**Dataset entries**

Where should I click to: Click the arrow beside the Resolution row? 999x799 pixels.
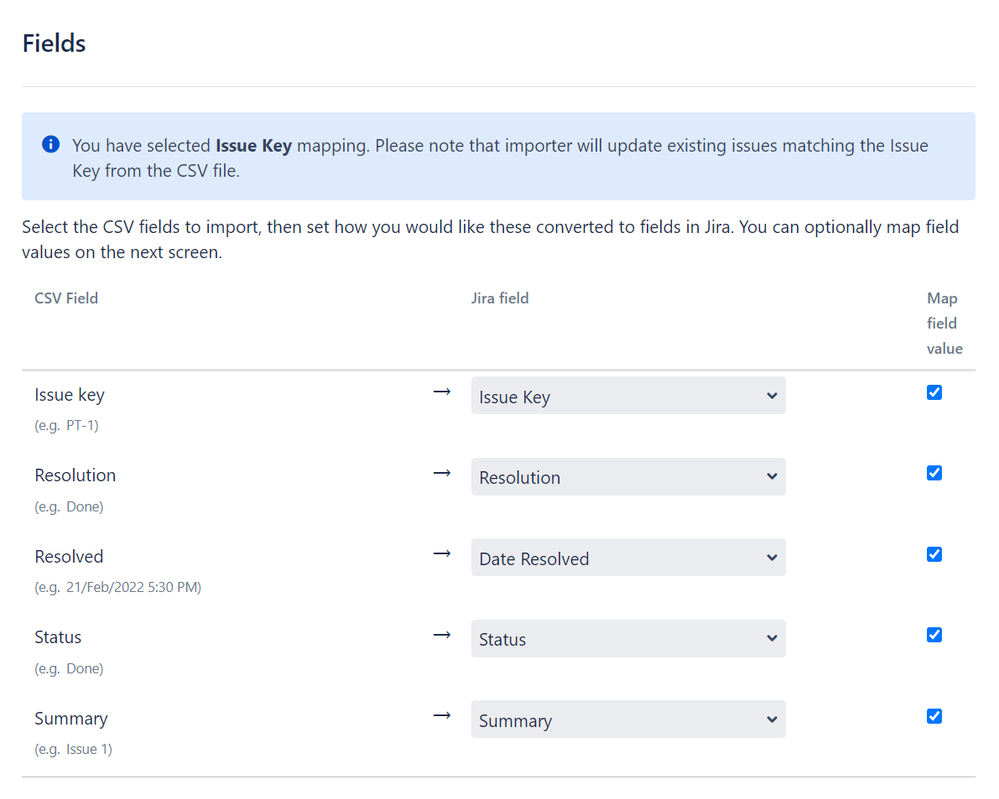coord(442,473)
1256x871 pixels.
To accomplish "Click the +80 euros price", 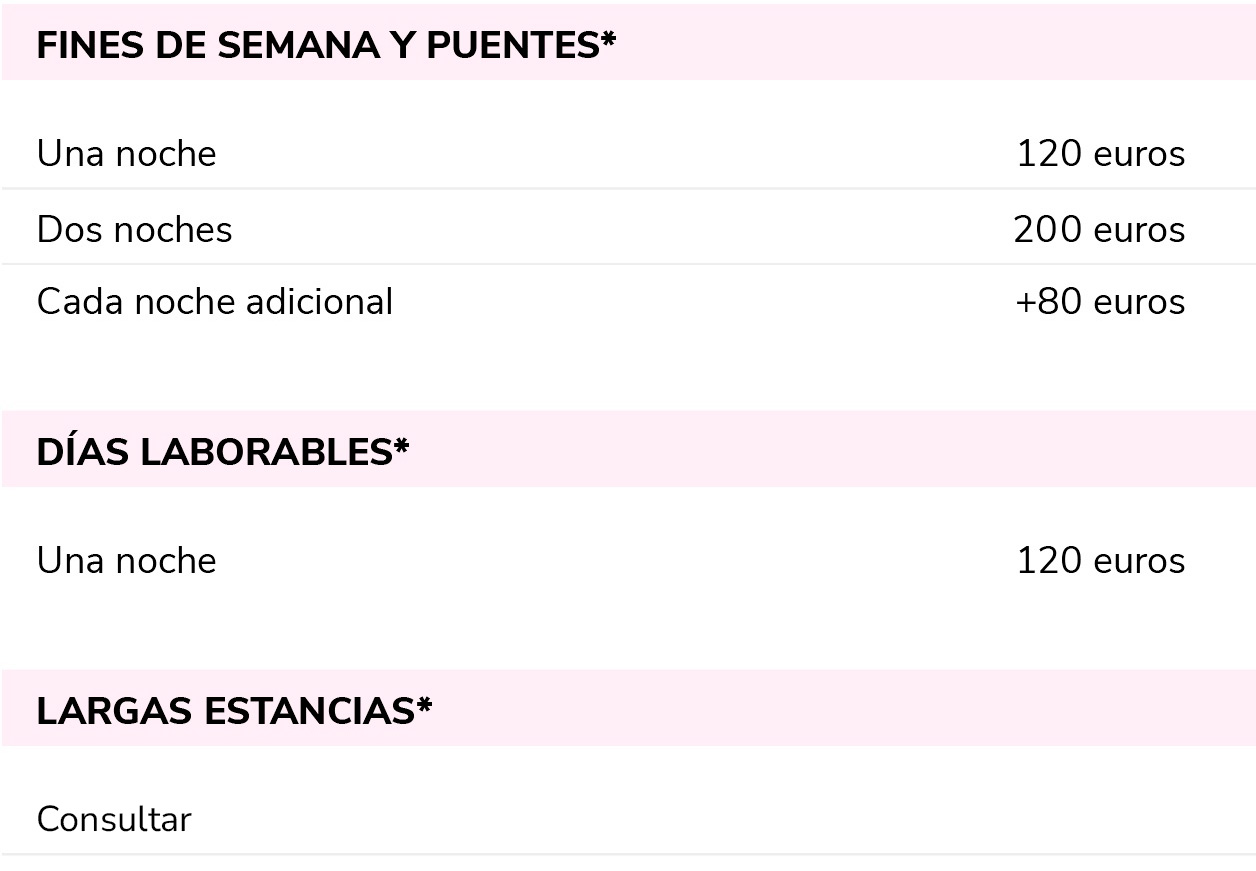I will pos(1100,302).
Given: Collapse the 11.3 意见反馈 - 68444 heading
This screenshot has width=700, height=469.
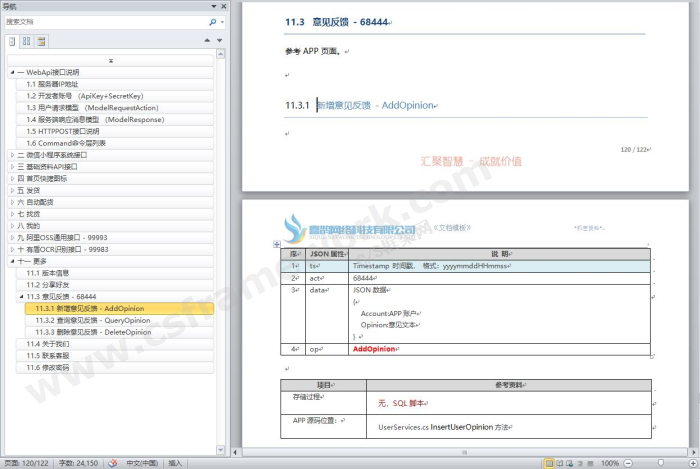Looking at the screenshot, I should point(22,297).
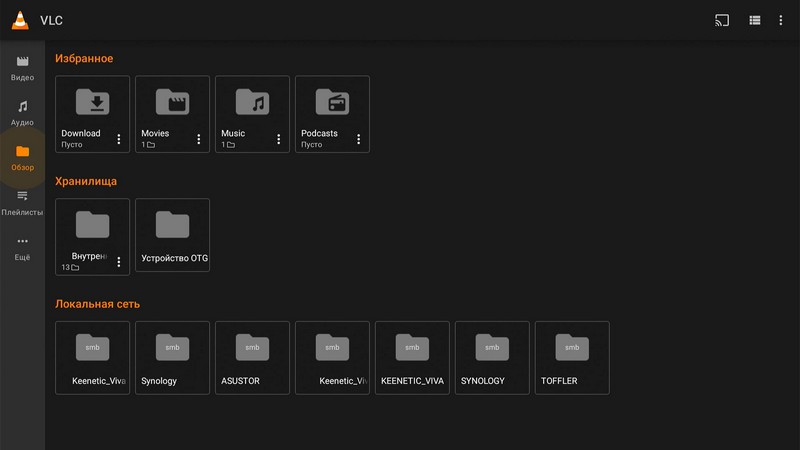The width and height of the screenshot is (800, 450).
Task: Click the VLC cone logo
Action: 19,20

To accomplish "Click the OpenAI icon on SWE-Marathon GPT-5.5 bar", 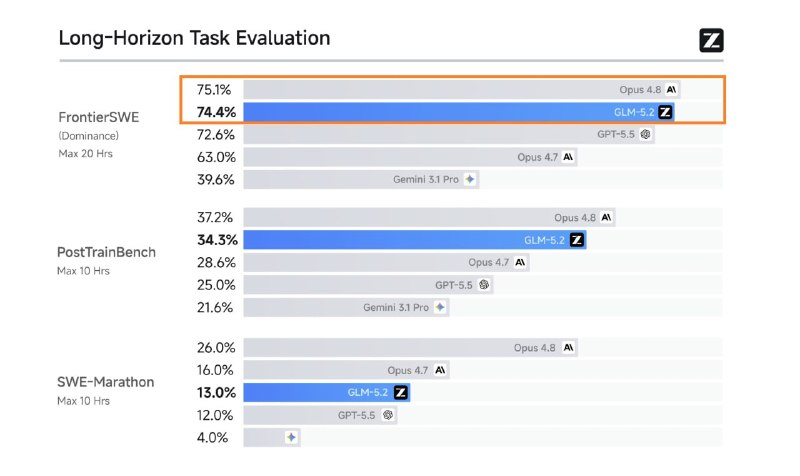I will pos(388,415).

**Exercise goal**
Set down, word for word, the stretch of rows from the line containing "Given: Collapse the 11.3 意见反馈 - 68444 heading" through the line containing "Action: 19,20". Leave the pictures out of your answer.

**Response to the task**
Given: Collapse the 11.3 意见反馈 - 68444 heading
This screenshot has width=700, height=469.
Looking at the screenshot, I should point(22,297).
The width and height of the screenshot is (800, 450).
Task: Click the VLC cone logo
Action: 19,20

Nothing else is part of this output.